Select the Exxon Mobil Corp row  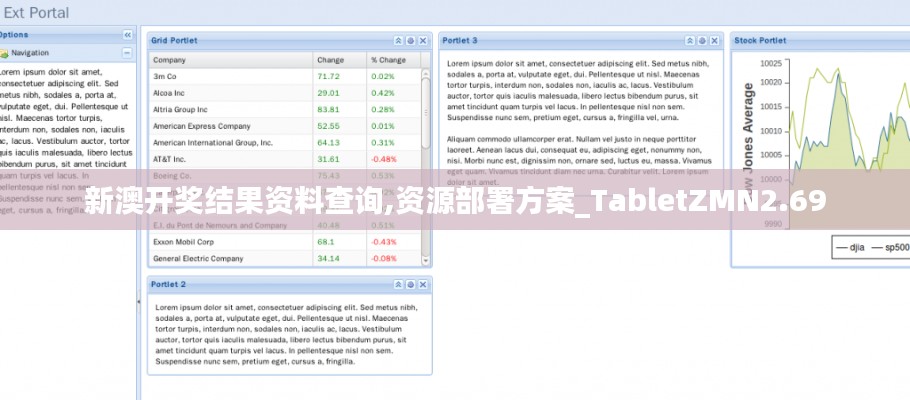click(230, 242)
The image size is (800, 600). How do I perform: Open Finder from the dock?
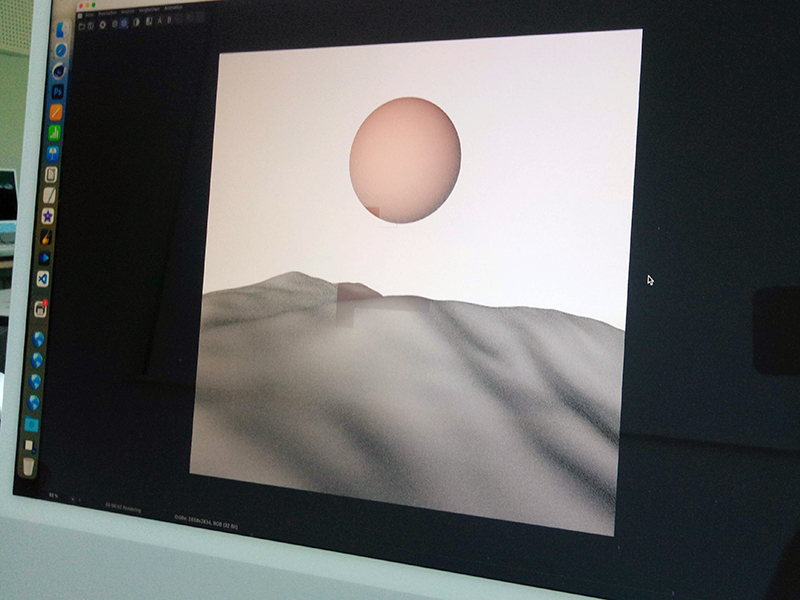[x=61, y=29]
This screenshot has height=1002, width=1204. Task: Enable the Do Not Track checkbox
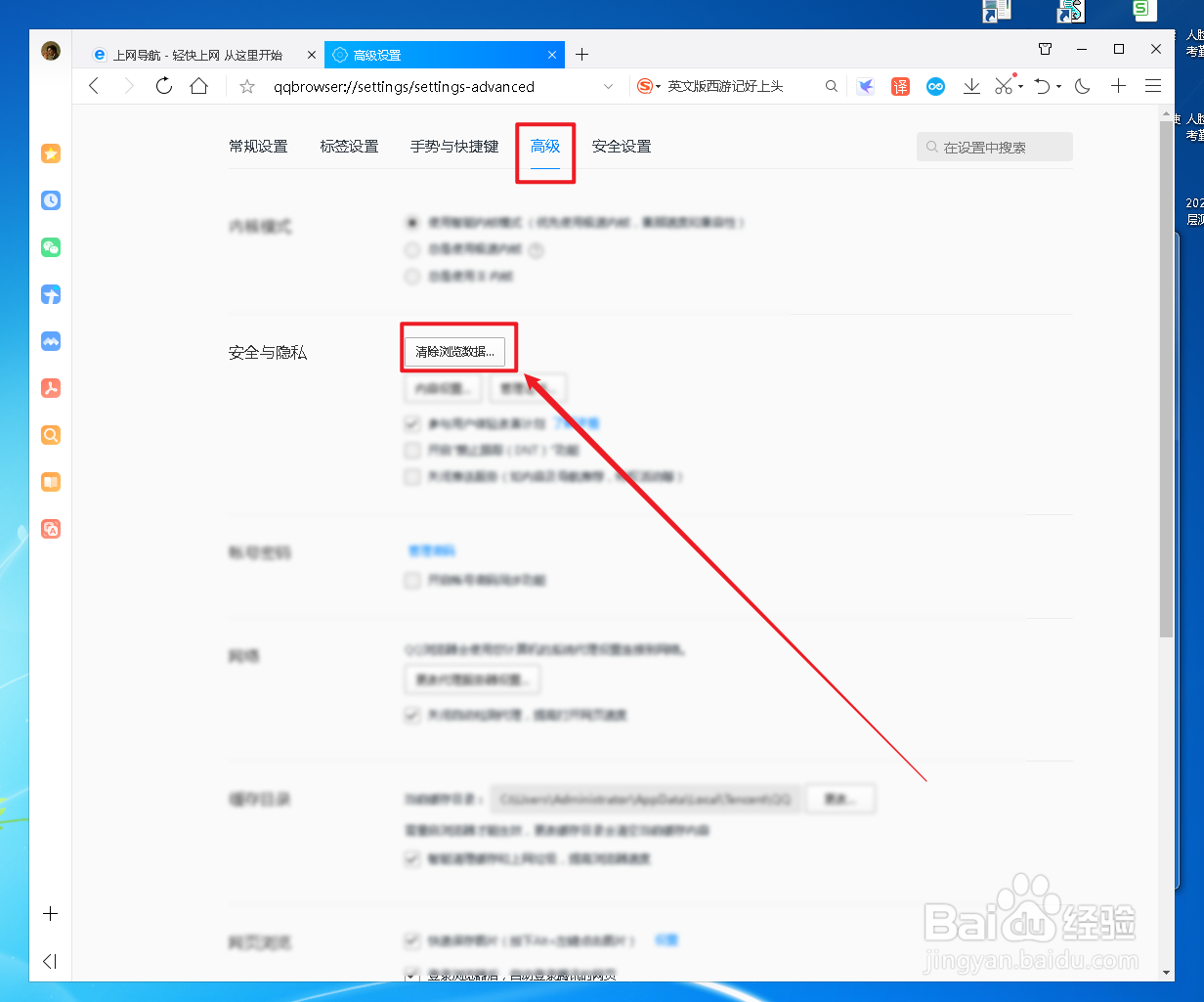click(412, 451)
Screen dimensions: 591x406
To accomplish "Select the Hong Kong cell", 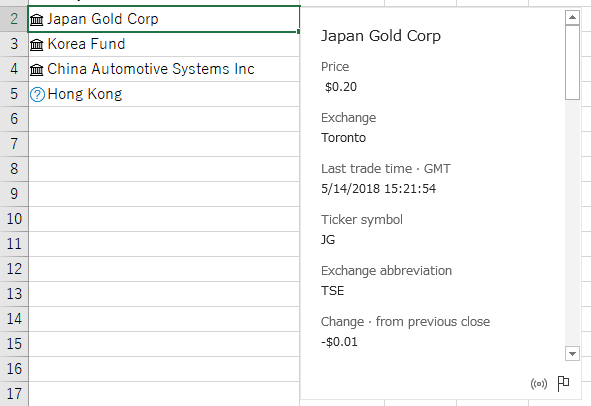I will pyautogui.click(x=164, y=94).
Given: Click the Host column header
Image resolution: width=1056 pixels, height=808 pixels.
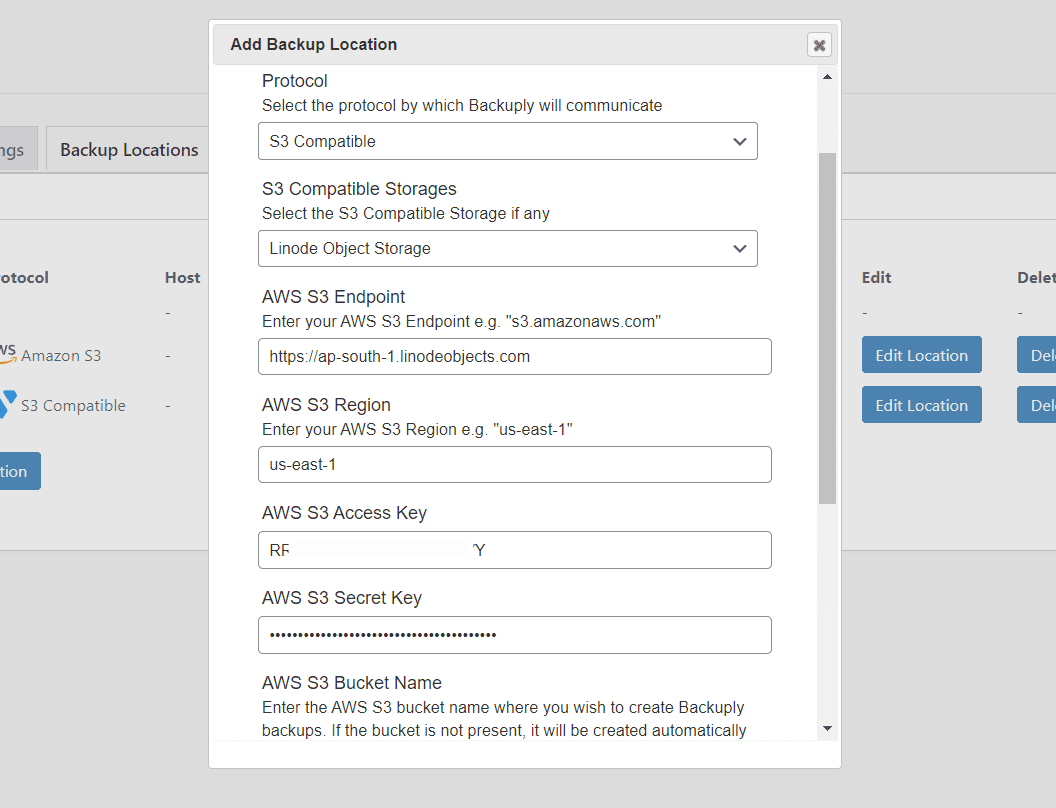Looking at the screenshot, I should click(x=182, y=277).
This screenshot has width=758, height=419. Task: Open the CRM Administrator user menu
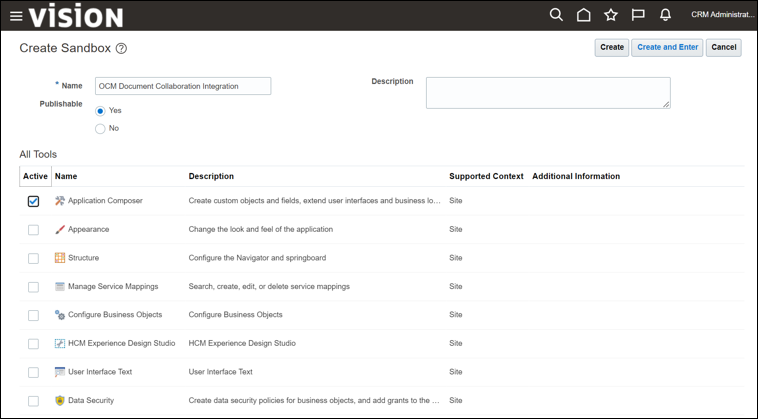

◇ ◇ ◇ ◇ ◇

** TASK ITEM **
Quote only the lines that start at the line holding "Given: Click the Host column header" and end at the last line of the entries, including both of those lines, and omit every picture.

** FINAL ANSWER **
Given: Click the Host column header
Image resolution: width=1056 pixels, height=808 pixels.
Looking at the screenshot, I should click(x=182, y=277).
This screenshot has width=758, height=419. Task: Open the CRM Administrator user menu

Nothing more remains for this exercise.